Sì, suvvia, lo so, Jack London fa più fico, ma anche Giacomo Londra non è poi malaccio.
Ho altre cose di Giacomo, sullo scaffale, tipo Martin Eden, che sta aspettando e mi regalarono, ma aspetterà ancora. Qui c’erano due storie di boxe. Lo dice il titolo.
Due storie prese da un libro di racconti della Newton (La sfida e altre storie di boxe): Il gioco, e Una bella bistecca. Corto il secondo, e infatti ho cominciato da lì, lunghetto il primo, una quasi novella, che ho letto dopo e dilungandomi un po’.
Belli?
Sì. devo dire di sì.
Uno finisce male, l’altro malissimo, però sono storie di boxe, e la boxe non è sport da lustrini e smorfie. E non è sport per ricchi. Il secondo è la storia di un campione che non lo sarà più, che affronta un incontro dopo aver combattuto con la miseria, e la bistecca è quella che gli servirebbe per vincere. Boxa e sa che deve giocarsela con le energie che ha, e gli avessero fatto almeno credito ce l’avrebbe fatta, è troppa la sua esperienza, si sente pugno per pugno, e lì si capisce due cose.
Che nella boxe c’è molto, ma molto di più di ciò che pensa l’osservatore medio, e due, che Jack London era appassionato e conoscitore. Insomma… non possiamo non stare dalla parte di Tom King, espertissimo campione che affronta la gioventù. A già, perché l’incontro non è che una scusa per descrivere il modo di porsi della gioventù con l’esperienza, gli atteggiamenti, i pregi e i difetti di entrambe. Lo sappiamo già che la gioventù è destinata fisiologicamente a imporsi, ma il sipario che il racconto ci alza nasconde belle cose. Mi è piaciuto, questo racconto.

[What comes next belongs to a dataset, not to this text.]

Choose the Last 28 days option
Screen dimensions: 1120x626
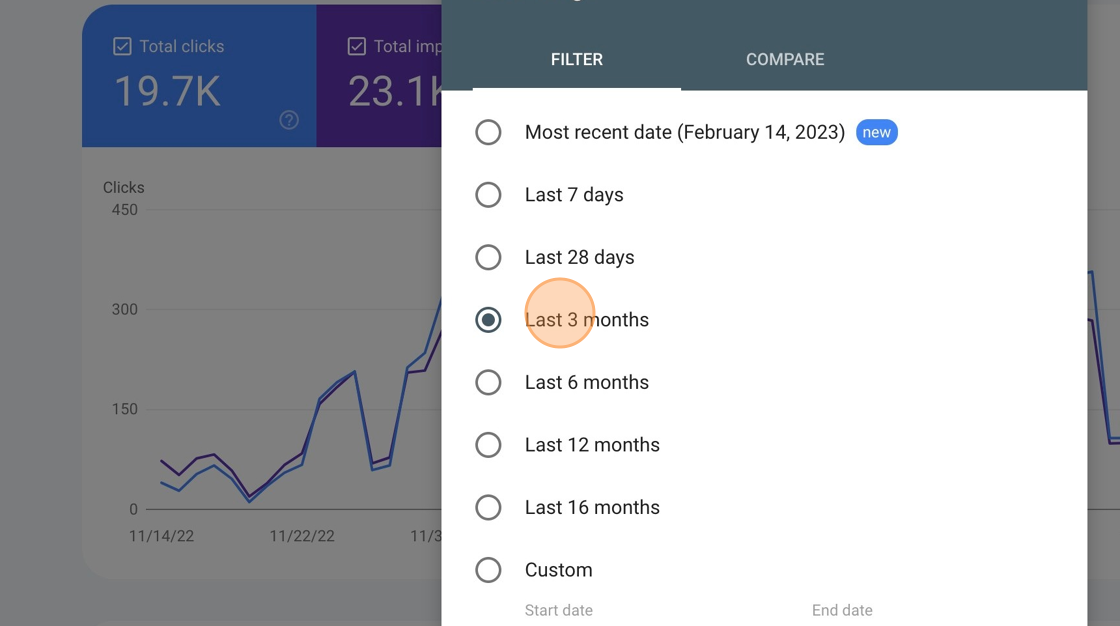pos(488,257)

Un po’ meno l’altro, che però ha una caratteristica: ti strappa il cuore.
Perché è una storia d’amore, e ci vengono raccontati i due spiriti innamorati, che sono puri, purissimi, anche se non esenti da difetti, Ma fra loro si interpone il protagonista: Il gioco.

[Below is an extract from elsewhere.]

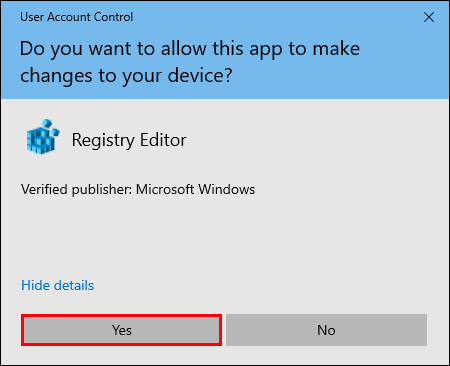The height and width of the screenshot is (366, 450).
Task: Approve the prompt with Yes
Action: [122, 330]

E alle regole del gioco si deve (sotto)stare, anche se le si conosce benissimo.
Così a volte capita che il campione può perdere, e può perdere tutto.

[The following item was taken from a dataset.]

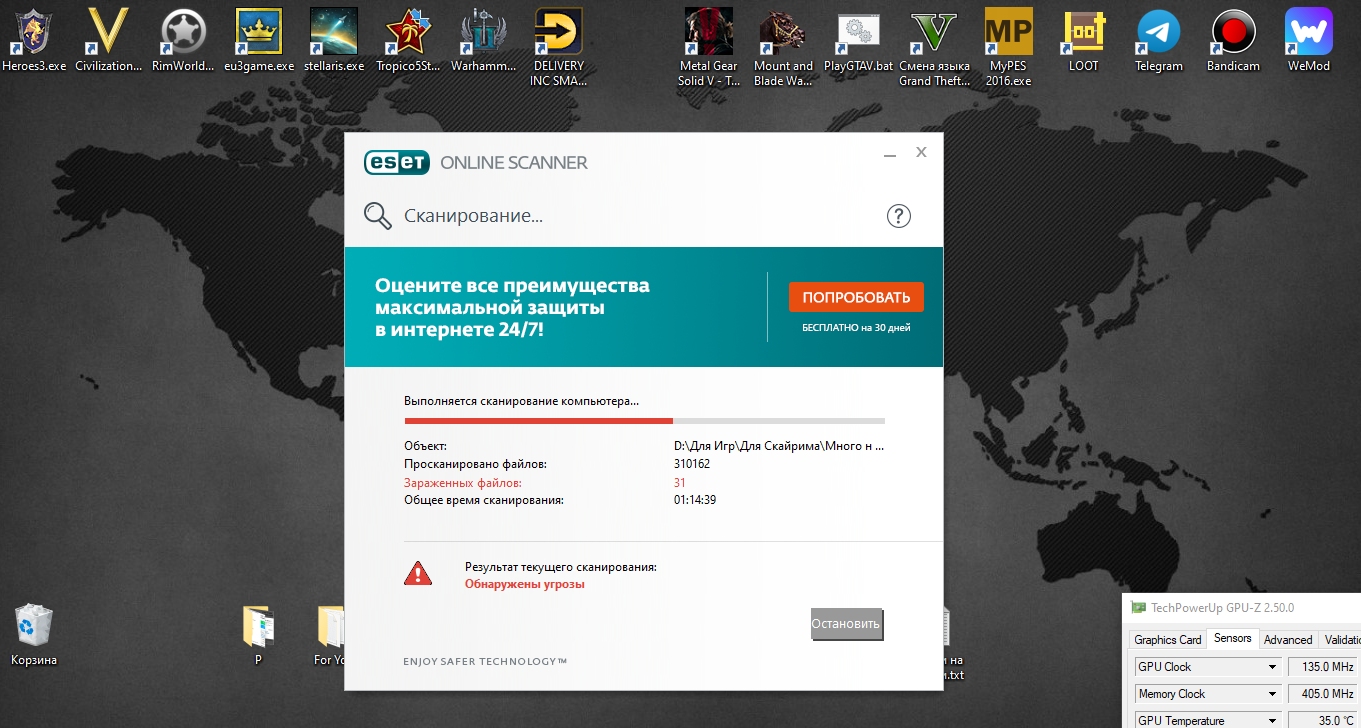
Task: Click the orange ПОПРОБОВАТЬ button
Action: (x=855, y=297)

Il racconto è bello, anyway, ma si dilunga in molta descrizione dei due innamorati e lì mi sono un po’ rottilcats. Volevo i pugni e le botte, da bravo maschione rissoso e iracondo.
Resta che è trovo una bella scelta, Jack London, che non ha una scrittura che invecchia, ed è davvero scrittore di razza. Da riscoprire, forse. Anzi, senza dubbio.
E basta così.
L’immagine la cambio quando sarò sul pc di casa.
Ora faccio altro, anche se non sono dell’umore di fare niente.